This page guides you through a simple demonstration of how CockroachDB can store and query unstructured JSONB
data from a third-party API, as well as how a GIN index can optimize your queries.
Step 1. Install prerequisites
- Install the latest version of CockroachDB.
- Install the latest version of Go:
brew install go
- Install the PostgreSQL driver:
go get github.com/lib/pq
- Install the latest version of CockroachDB.
- Install the Python psycopg2 driver:
pip install psycopg2
- Install the Python Requests library:
pip install requests
Step 2. Start a single-node cluster
For the purpose of this tutorial, you need only one CockroachDB node running in insecure mode, so use the cockroach start-single-node
command in the foreground.
$ cockroach start-single-node \
--insecure \
--store=json-test \
--listen-addr=localhost:26257 \
--http-addr=localhost:8080
Step 3. Create a user
In a new terminal window, open the built-in SQL shell and create a new SQL user, maxroach
:
$ cockroach sql --insecure --host=localhost:26257
> CREATE USER maxroach;
Step 4. Create a database and grant privileges
Next, create a database called jsonb_test
:
> CREATE DATABASE jsonb_test;
Set the database as the default:
> SET DATABASE = jsonb_test;
Then grant privileges to the maxroach
user:
> GRANT ALL ON DATABASE jsonb_test TO maxroach;
Step 5. Create a table
Still in the SQL shell, create a table called programming
:
> CREATE TABLE programming (
id UUID DEFAULT uuid_v4()::UUID PRIMARY KEY,
posts JSONB
);
> SHOW CREATE TABLE programming;
table_name | create_statement
+-------------+------------------------------------------------+
programming | CREATE TABLE programming (
| id UUID NOT NULL DEFAULT uuid_v4()::UUID,
| posts JSONB NULL,
| CONSTRAINT "primary" PRIMARY KEY (id ASC),
| FAMILY "primary" (id, posts)
| )
(1 row)
Step 6. Run the code
Now that you have a database, a SQL user, and a table, let's run code to insert rows into the table.

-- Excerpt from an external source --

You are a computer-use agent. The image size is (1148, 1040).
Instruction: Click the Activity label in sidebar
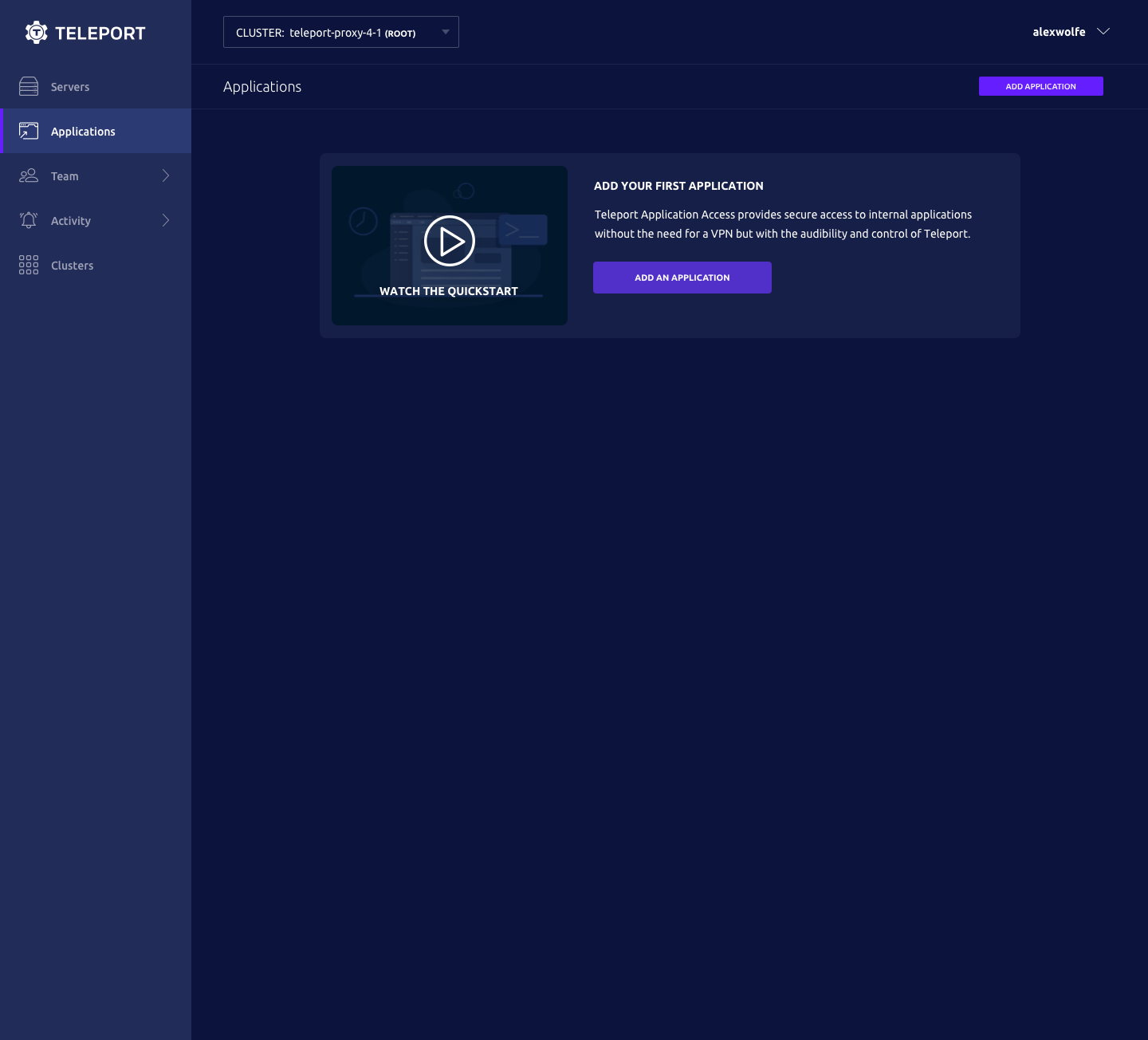coord(71,221)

Download the json-sample.go
file, or create the file yourself and copy the code into it:
package main
import (
"database/sql"
"fmt"
"io/ioutil"
"net/http"
"time"
_ "github.com/lib/pq"
)
func main() {
db, err := sql.Open("postgres", "user=maxroach dbname=jsonb_test sslmode=disable port=26257")
if err != nil {
panic(err)
}
// The Reddit API wants us to tell it where to start from. The first request
// we just say "null" to say "from the start", subsequent requests will use
// the value received from the last call.
after := "null"
for i := 0; i < 41; i++ {
after, err = makeReq(db, after)
if err != nil {
panic(err)
}
// Reddit limits to 30 requests per minute, so do not do any more than that.
time.Sleep(2 * time.Second)
}
}
func makeReq(db *sql.DB, after string) (string, error) {
// First, make a request to reddit using the appropriate "after" string.
client := &http.Client{}
req, err := http.NewRequest("GET", fmt.Sprintf("https://www.reddit.com/r/programming.json?after=%s", after), nil)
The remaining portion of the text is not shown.